On May 21st, AACC sent a letter to the Department of Health and Human Services (HHS) Secretary Xavier Becerra raising concerns about ongoing efforts to create a dual regulatory structure that would place laboratory developed tests (LDTs) under both the Food and Drug Administration (FDA) and Centers for Medicare and Medicaid Services (CMS) oversight. The association asserted that LDTs are already subject to extensive regulation under the CMS Clinical Laboratory Improvement Amendments (CLIA) and that any changes should take place within the existing regulatory structure.
Last year, there were several legislative initiatives introduced to address this issue.
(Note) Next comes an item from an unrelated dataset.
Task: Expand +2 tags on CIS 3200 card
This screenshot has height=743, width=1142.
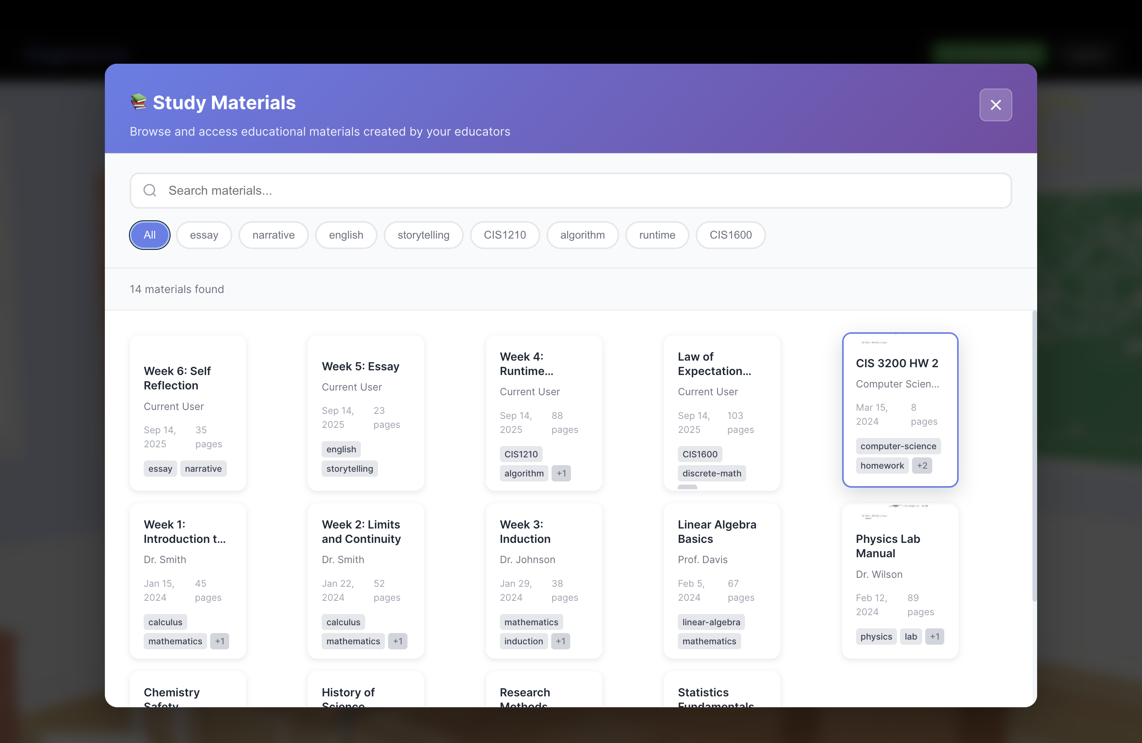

In March 2020, Sen. Rand Paul introduced the Verified Innovative Testing in American Laboratories (VITAL) Act, which would codify the existing regulatory structure under CLIA. The bill was introduced as an alternative to the Verifying Accurate, Leading-edge IVCT Development (VALID) Act, sponsored by Reps. Larry Bucshon and Dianne DeGette, which would extend FDA oversight to LDTs. AACC endorsed VITAL shortly after its original introduction. Sen. Paul recently reintroduced VITAL in May, and VALID is expected to be reintroduced in the coming weeks.
The association will continue working with its allies to ensure that all patients continue to have access to LDTs.